I take it (both from his blogging and from personal conversation) that Matt is some kind of utilitarian who really couldn’t care less about matters of fairness or justice – or equality. What Matt cares about is utility. The reason Matt thinks we ought to redistribute “irrespective of why inequality has grown so much,” is simply that he doesn’t care about inequality per se, and so he doesn’t care what caused it. He just suspects that if it were lower, national utility would be higher. If the marginal utility of money is greater for people with less money than for people with more, then we should take money from people with more and give it to people with less, period. Whether or not people acquired their money through fair processes, whether or not they are entitled to it, or have some “right” to it, is simply irrelevant to the question of whether someone ought to take it away from them and give it someone else.

But surely Matt understands that the inability of utilitarianism to acknowledge principled constraints on the way people may use one another is the main reason why most moral philosophers believe utilitarianism to be false. Perhaps Matt thinks these philosophers confused. But if so, then they share their confusion with most Americans, who also don’t believe utility maximization is a good justification for the appropriation of their property. As a matter of practical politics, philosophers don’t matter, but the public does. Which is why Yglesias-style utilitarian arguments for redistribution are non-starters in American politics, while arguments based in structural unfairness have the potential to be powerfully persuasive. If the system is rigged at a deep level against some people, then some redistribution may seem like a good way of balancing the scales. As matter of practical politics, his welfare liberal colleagues are right to keep sniffing around for “cheating” in the system.

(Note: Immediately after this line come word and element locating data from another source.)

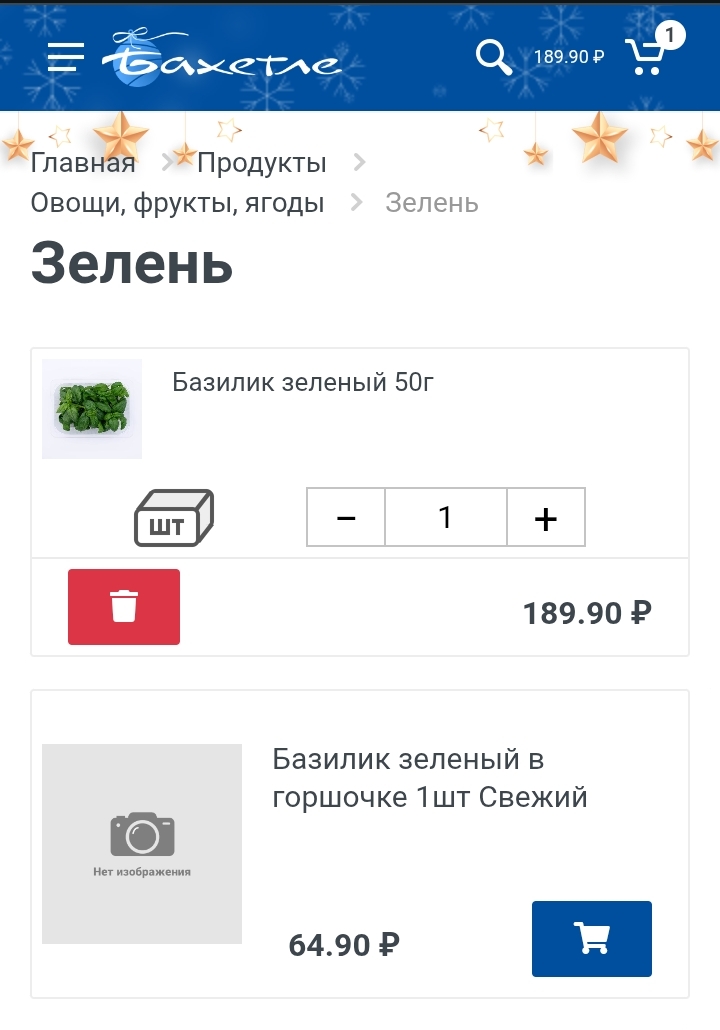This screenshot has width=720, height=1030.
Task: Select the Зелень breadcrumb
Action: (432, 203)
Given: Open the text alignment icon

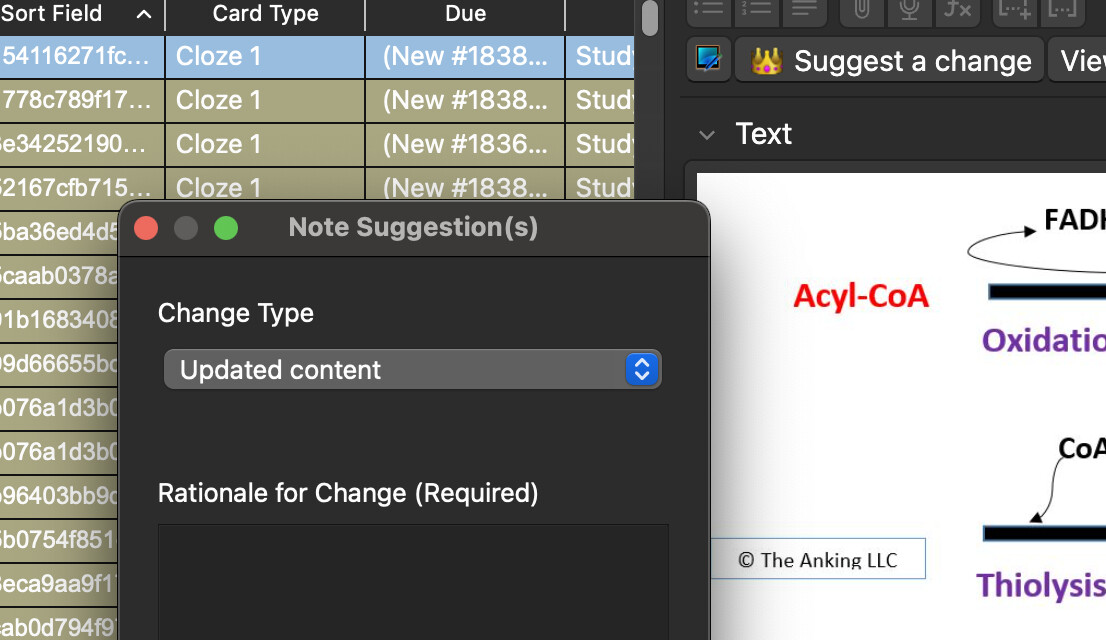Looking at the screenshot, I should [x=803, y=9].
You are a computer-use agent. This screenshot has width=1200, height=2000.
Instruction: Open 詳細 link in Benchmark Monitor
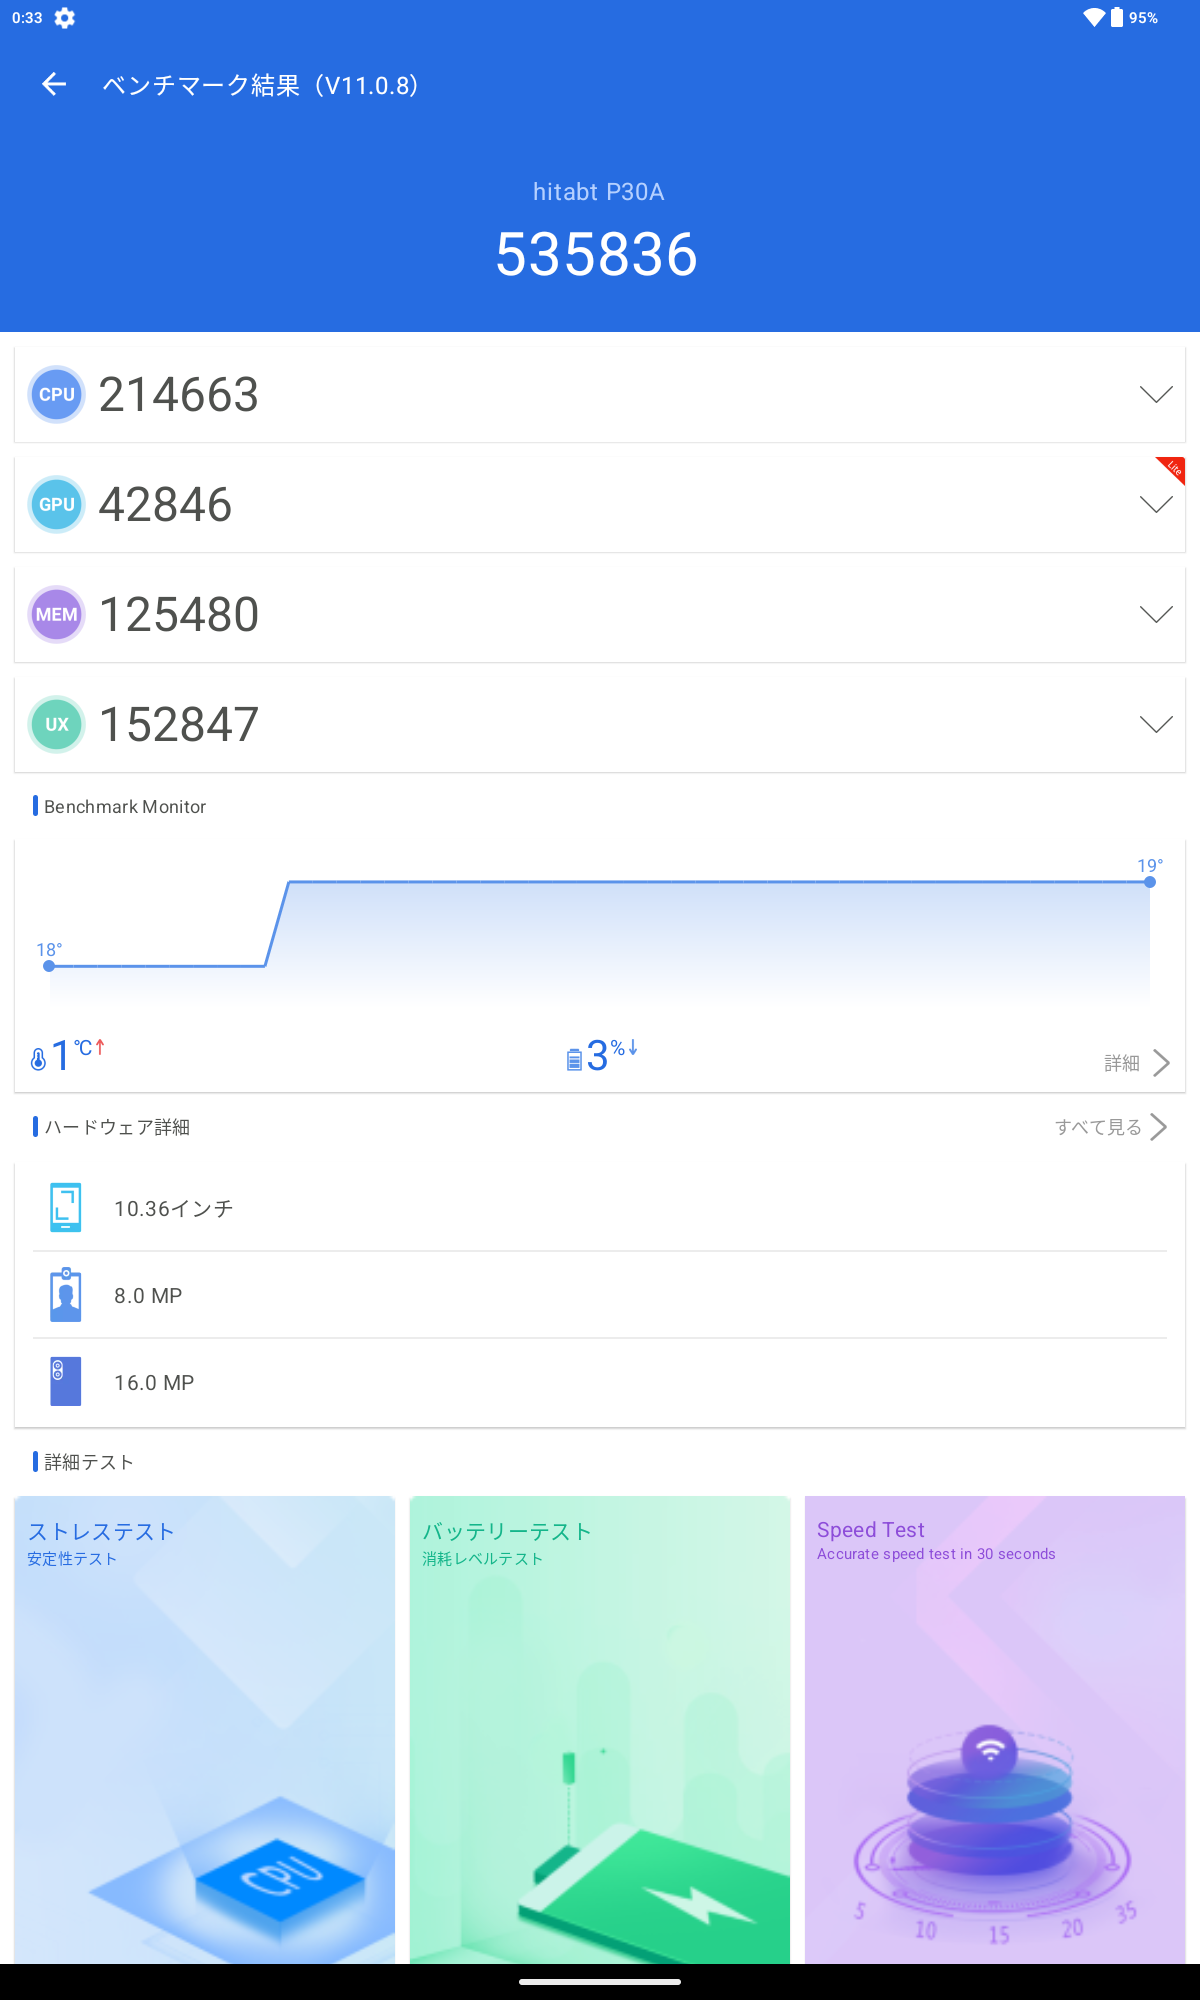tap(1136, 1063)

Now, as I like to point out, the problem with structural injustice is structural injustice, not the nation-level inequality it may help produce as a side-effect. Which is why I think national Gini coefficients are a distraction, and why programs that lower the national Gini coefficient simply by moving money around make it all-too-easy to ignore the real, hard problems. I suppose a virtue of Matt’s argument for redistribution is that it doesn’t even pretend to be fixing a problem.